Ci sono rimasto per circa 19 mesi, poi ho fatto il servizio militare. Anche al Bauer ho avuto modo di conoscere diversi personaggi di rilievo, ad esempio Paola di Liegi, prima che diventasse regina, o Berrestein, che dirigeva La Fenice. Finita la naja un’amica mi ha prospettato la possibilità di andare in Germania per lavorare in gelateria. Ho accettato e ci sono rimasto per circa 18-20 mesi. Poi ancora al Bauer, e lì ho avuto l’occasione di andare in Svizzera con un collega, in un albergo situato in una stazione sciistica in cui si svolgevano anche gare internazionali e dove ho conosciuto la squadra maschile e femminile austriaca. Sono tornato a Venezia e poi di nuovo per l’inverno in Svizzera, all’albergo Metropole. Dopo un paio di mesi che ero assunto, mi hanno messo a fare lo chef de service. Dovevo gestire il ristorante, il bar della hall e il night club. Era un lavoro variegato e impegnativo, ma quando sono andato via mi hanno detto che l’avevo svolto in modo soddisfacente.

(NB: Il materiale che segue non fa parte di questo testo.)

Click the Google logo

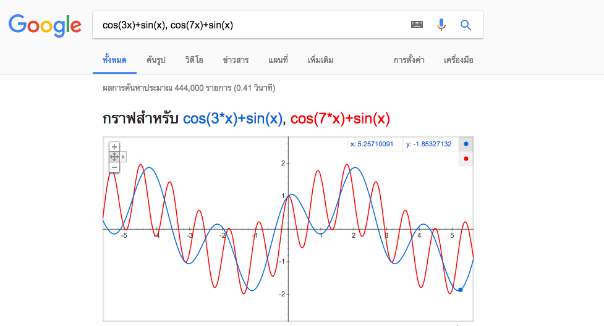tap(45, 25)
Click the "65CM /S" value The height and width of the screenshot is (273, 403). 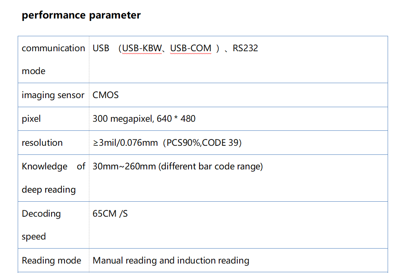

Finito il periodo al Metropole, ho preso in gestione un bar-pensione-trattoria a Farra di Feltre assieme a mio fratello, e nei week-end ci aiutava la mamma e a volte anche la nonna settantasettenne. Dopo sei anni l’ho ceduto e ho preso una pizzeria, che ho gestito per due anni. Dopodiché, mi si è aperta la prospettiva di andare a lavorare nei battelli che sul fiume Reno percorrevano la tratta Basilea-Rotterdam o Basilea-Amsterdam. Ci sono rimasto un anno. Dovevo rimanere anche il secondo e invece prima di ripartire ho trovato una pubblicità sul Gazzettino per la ricerca di personale sull’Orient Express.

Ho ottenuto il posto e ho lavorato a bordo di quel treno di lusso per sette anni. Era frequentato da un’infinità di personaggi di fama mondiale.

Facevamo la tratta Venezia-Boulogne, 3600 km circa in tre giorni. Il lavoro non era dei più semplici. Il treno era stato rifatto all’interno, ma i carrelli erano gli stessi di quando era stato costruito, perciò ballava molto ed era difficile e faticoso lavorarci. Si faceva un viaggio alla settimana, ma è capitato di farne anche tre di fila. Dopo sette anni e più di un milione di chilometri, ho gestito per 10 anni un rifugio. Era un vecchio rifugio che ho rinnovato e migliorato, raggiungendo gli obiettivi che la società proprietaria si era prefissata. Poi ho ripreso un altro ristorante nella zona di Feltre. Sono arrivato che non c’era niente e quando sono andato via si facevano più di 100 coperti a mezzogiorno, ma nei primi sei mesi non avevo davvero clienti. Dopo cinque anni, ho preso assieme a degli amici un altro locale, un bar. Ho anche deciso che volevo proseguire i miei studi. La sera andavo a lezione e ho conseguito il diploma alberghiero vero e proprio a Falcade. Poi mi è venuto il pallino dell’Università, e ho deciso di frequentare a Castelfranco dei corsi di Scienza e Cultura della Gastronomia e della Ristorazione. Ho chiuso l’attività, mi sono iscritto e tre anni dopo mi sono laureato.